Tragédia da Chapecoense: Juiz nega liminar que pedia bloqueio de R$ 52 mi contra seguradoras

O magistrado reconheceu ser “sensível à situação” das famílias das vítimas, mas que disse que após vários anos, “já ocorreram adaptações” e o perigo de dano que justificaria a liminar não existe


Avião da LaMia que transportava a delegação da Chape para a final da Sul-Americana 2016. Foto: Cleberson Silva

O juiz Narciso Leandro Xavier Baez, da 2ª Vara Federal de Chapecó, negou liminar que cobrava o bloqueio de cerca de R$ 52 milhões de corretoras, seguradoras e resseguradoras envolvidas no acidente aéreo que matou 71 pessoas da delegação da Chapecoense, em novembro de 2016. 

O Ministério Público Federal (MPF) afirma que as empresas, além de terem firmado um contrato de seguro abaixo do preço para “possibilitar à LaMia que continuasse a operar com voos”, teriam criado um Fundo de Assistência Humanitária.

“Negando a cobertura de seguro e propondo um pagamento voluntário e humanitário por parte das resseguradoras, sem qualquer assunção de responsabilidade decorrente de tal pagamento e em conexão com o acidente”, afirma a Procuradoria. O MPF alega que a criação do fundo, na verdade, permitiria às empresas pagarem um montante ‘muito inferior’ ao estabelecido na apólice de seguro.

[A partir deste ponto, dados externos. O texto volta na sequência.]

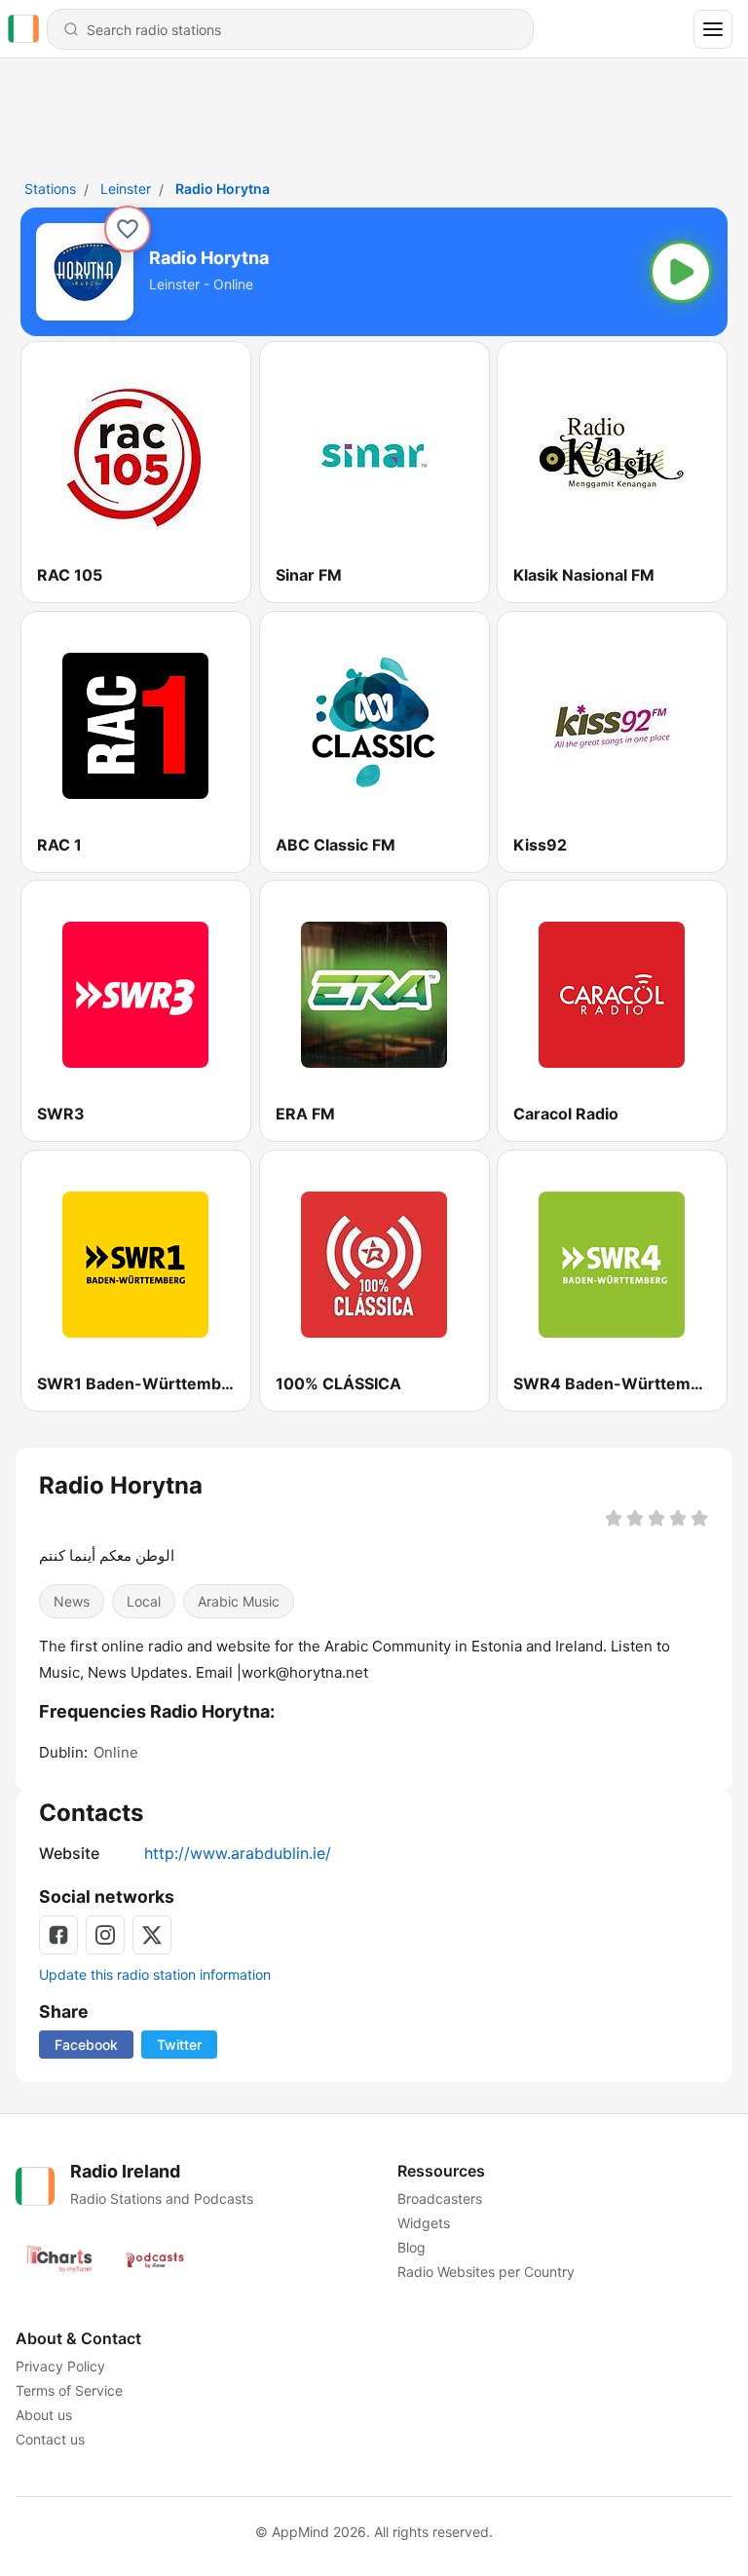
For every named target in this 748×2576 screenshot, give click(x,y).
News (72, 1601)
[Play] (681, 272)
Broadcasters (439, 2198)
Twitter (179, 2044)
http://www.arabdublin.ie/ (237, 1853)
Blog (411, 2247)
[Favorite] (127, 229)
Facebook (86, 2044)
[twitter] (151, 1934)
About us (44, 2414)
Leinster (125, 188)
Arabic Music (239, 1601)
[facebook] (58, 1934)
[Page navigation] (712, 29)
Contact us (50, 2439)
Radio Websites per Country (486, 2271)
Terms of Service (69, 2390)
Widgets (423, 2223)
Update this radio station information (155, 1974)
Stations (50, 188)
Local (144, 1601)
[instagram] (105, 1934)
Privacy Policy (60, 2366)
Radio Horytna (222, 188)
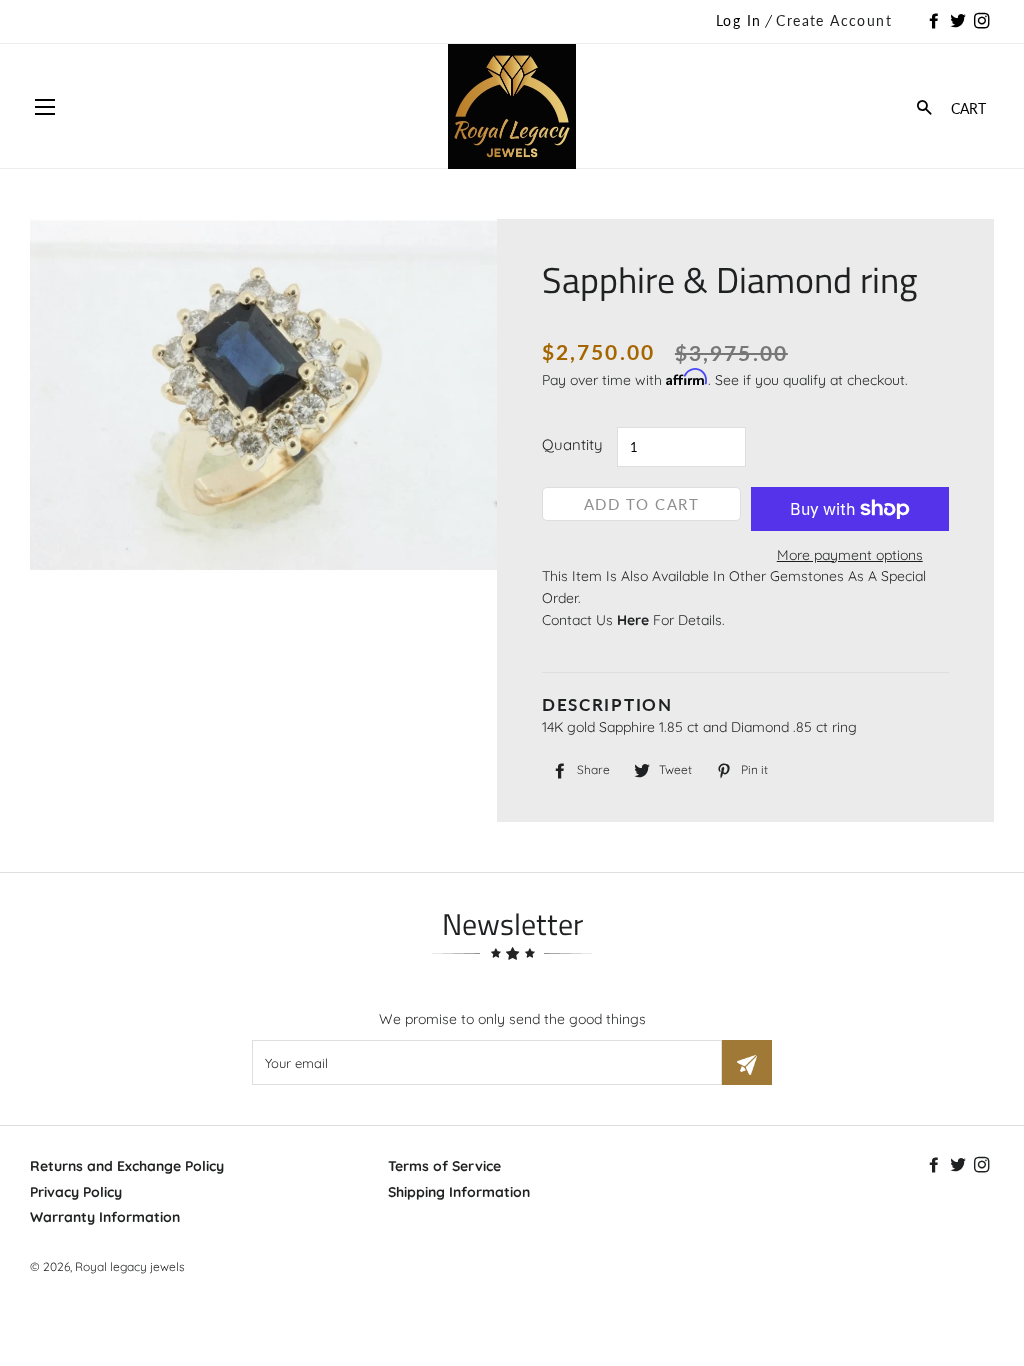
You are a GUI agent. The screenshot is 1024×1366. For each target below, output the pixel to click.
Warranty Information (105, 1217)
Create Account (834, 20)
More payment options (850, 555)
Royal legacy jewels (130, 1266)
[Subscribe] (747, 1062)
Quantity (572, 444)
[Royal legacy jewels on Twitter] (960, 22)
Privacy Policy (76, 1192)
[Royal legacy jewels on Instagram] (984, 22)
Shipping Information (459, 1192)
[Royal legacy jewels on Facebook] (936, 22)
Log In (738, 20)
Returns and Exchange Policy (127, 1166)
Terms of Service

A oferta feita pelas empresas previa o pagamento de US$ 225 mil (cerca de R$ 925 mil em valores atuais) para cada família em troca da desistência de ações judiciais. Até o momento, 23 das 77 famílias assinaram o acordo.

A Procuradoria pediu à Justiça que bloqueasse US$ 225 mil das empresas, valor que deveria ser multiplicado pelo número de vítimas/famílias que não receberam indenizações. Ao todo, o valor chega a cerca de R$ 52 milhões.

O juiz Narciso Baez, no entanto, afirmou que não há indicações de que as empresas estariam deixando de pagar suas obrigações.

“A ré, ao que indicam os documentos e inclusive relatos da inicial, possui ampla liquidez patrimonial e não há quaisquer indícios de que esteja de qualquer forma dilapidando o patrimônio ou tentando se evadir da obrigação de efetuar o pagamento, ao menos do referido fundo humanitário”, aponta.

O magistrado reconheceu ser “sensível à situação” das famílias das vítimas, mas que disse que após vários anos, “já ocorreram adaptações” e o perigo de dano que justificaria a liminar não existe. Narciso Baez afirma que mesmo se bloqueasse os bens das empresas, isso não garantia o repasse imediato aos familiares, visto que o repasse iria depender de instrução processual. Mais Notícias

Uma audiência de conciliação entre as seguradoras e resseguradores e o Ministério Público Federal foi agendado para o dia 18 de fevereiro de 2020, na própria Vara Federal de Chapecó.